» Assignment
The whole listing should come back exactly as written, except for the pictures.

==== Data

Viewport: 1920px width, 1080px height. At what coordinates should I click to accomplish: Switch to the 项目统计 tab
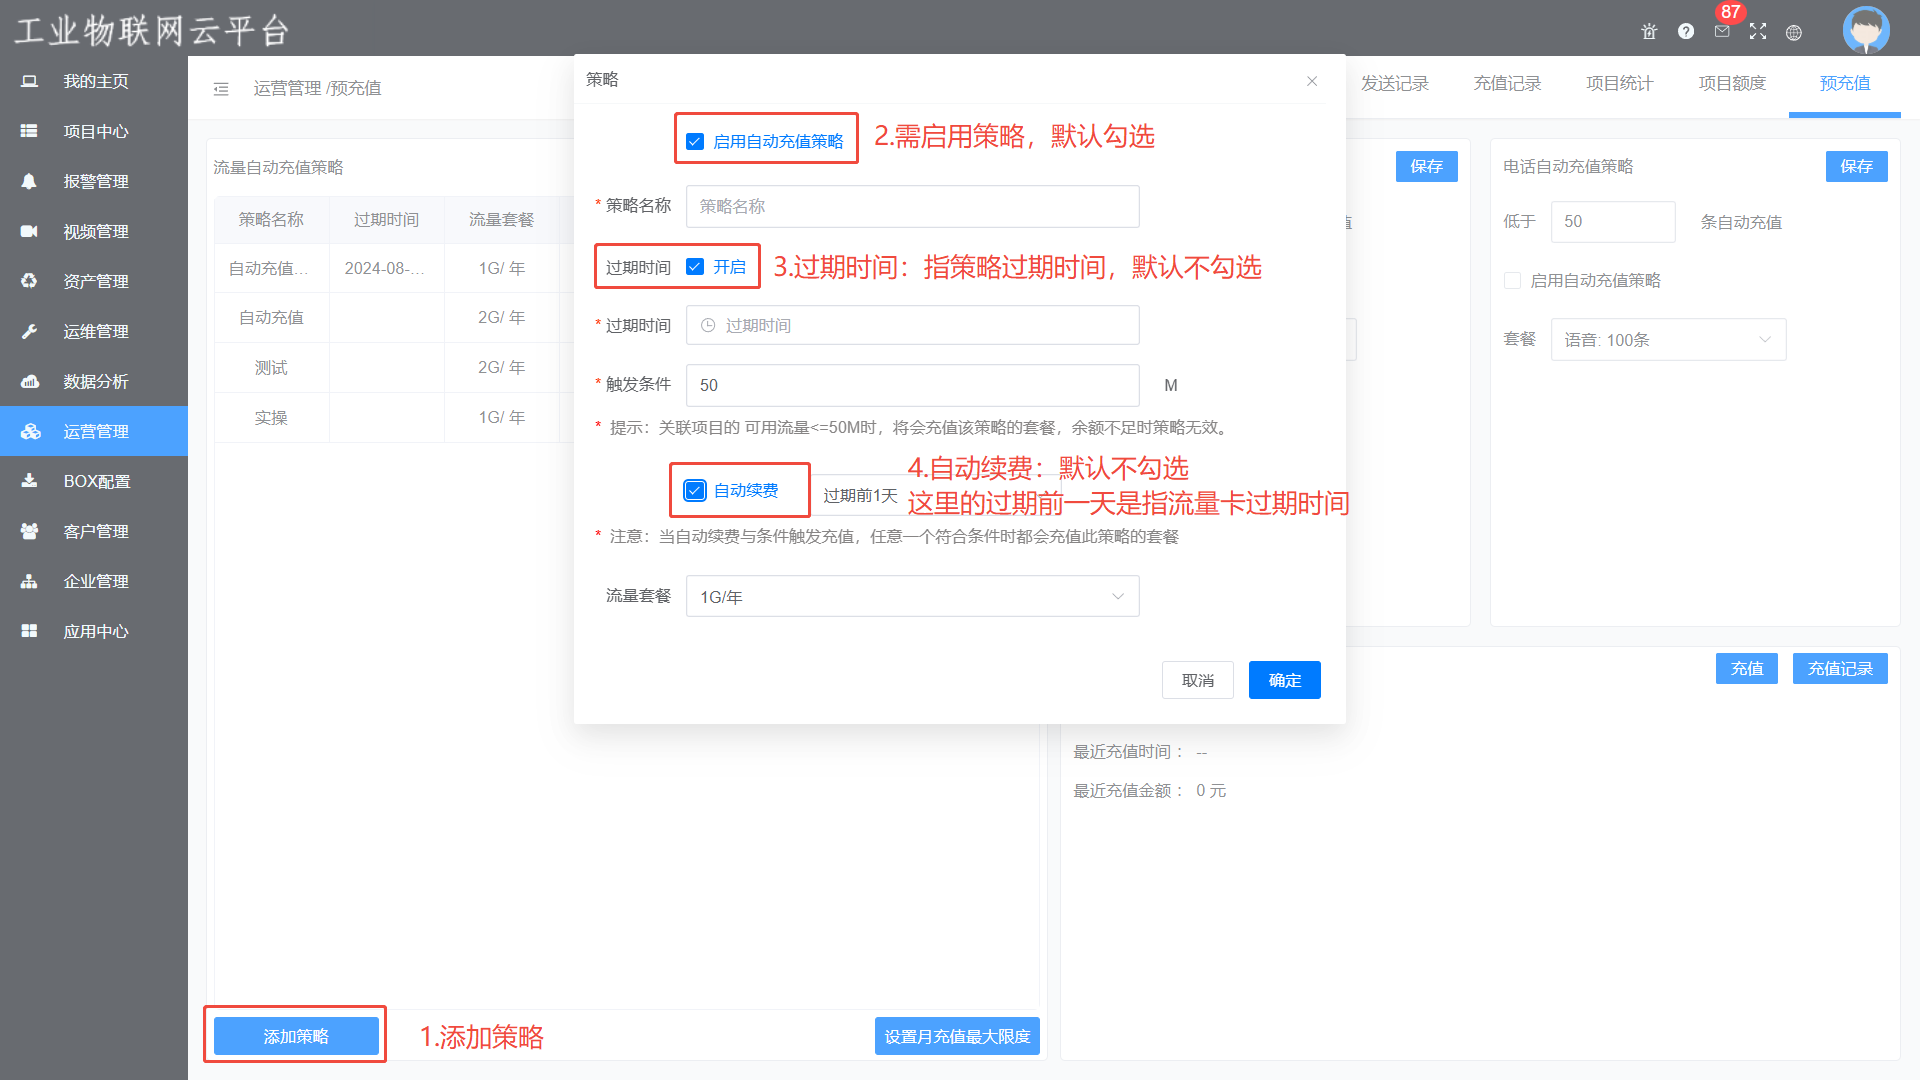[x=1619, y=84]
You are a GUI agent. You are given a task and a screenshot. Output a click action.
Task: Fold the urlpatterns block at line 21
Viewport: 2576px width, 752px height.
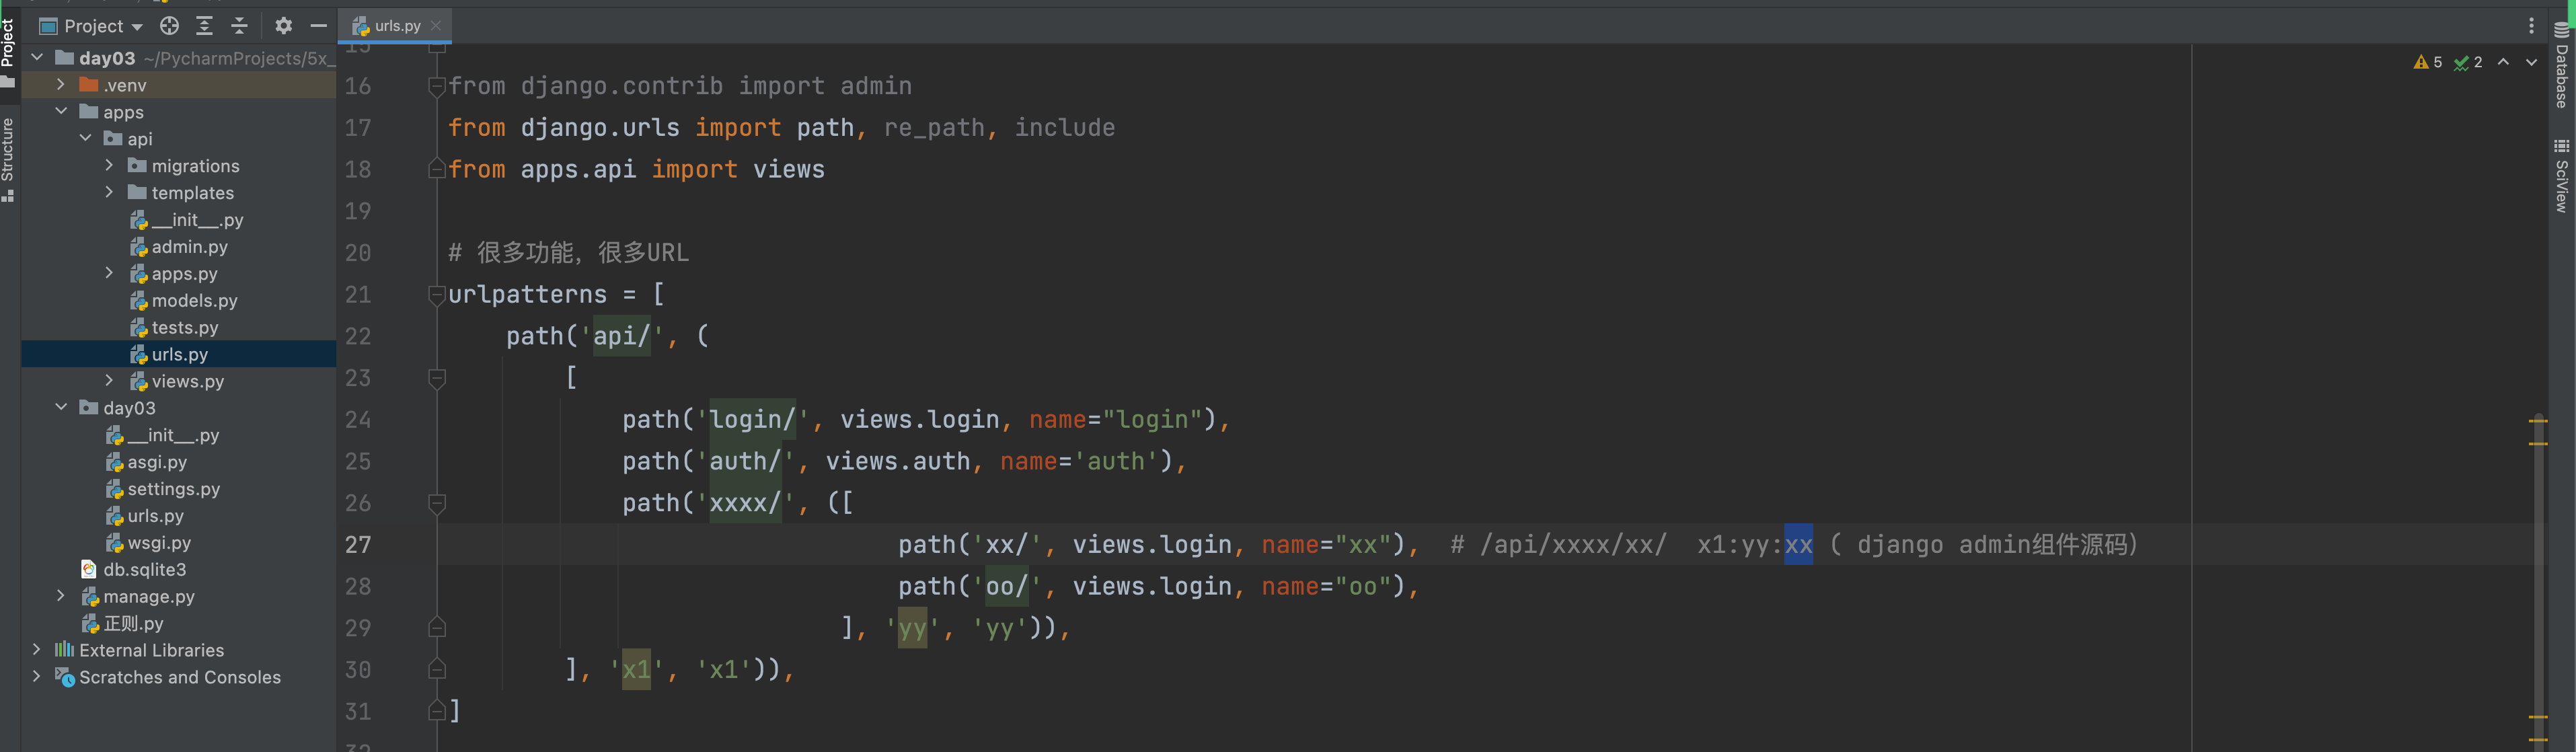(x=437, y=295)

========

» Reply
Viewport: 1920px width, 1080px height. At what coordinates should I click to accomplish: Switch to the 项目统计 tab
[x=1619, y=84]
You are a GUI agent. You are given a task and a screenshot. Output a click action.
Task: Fold the urlpatterns block at line 21
Viewport: 2576px width, 752px height.
(x=437, y=295)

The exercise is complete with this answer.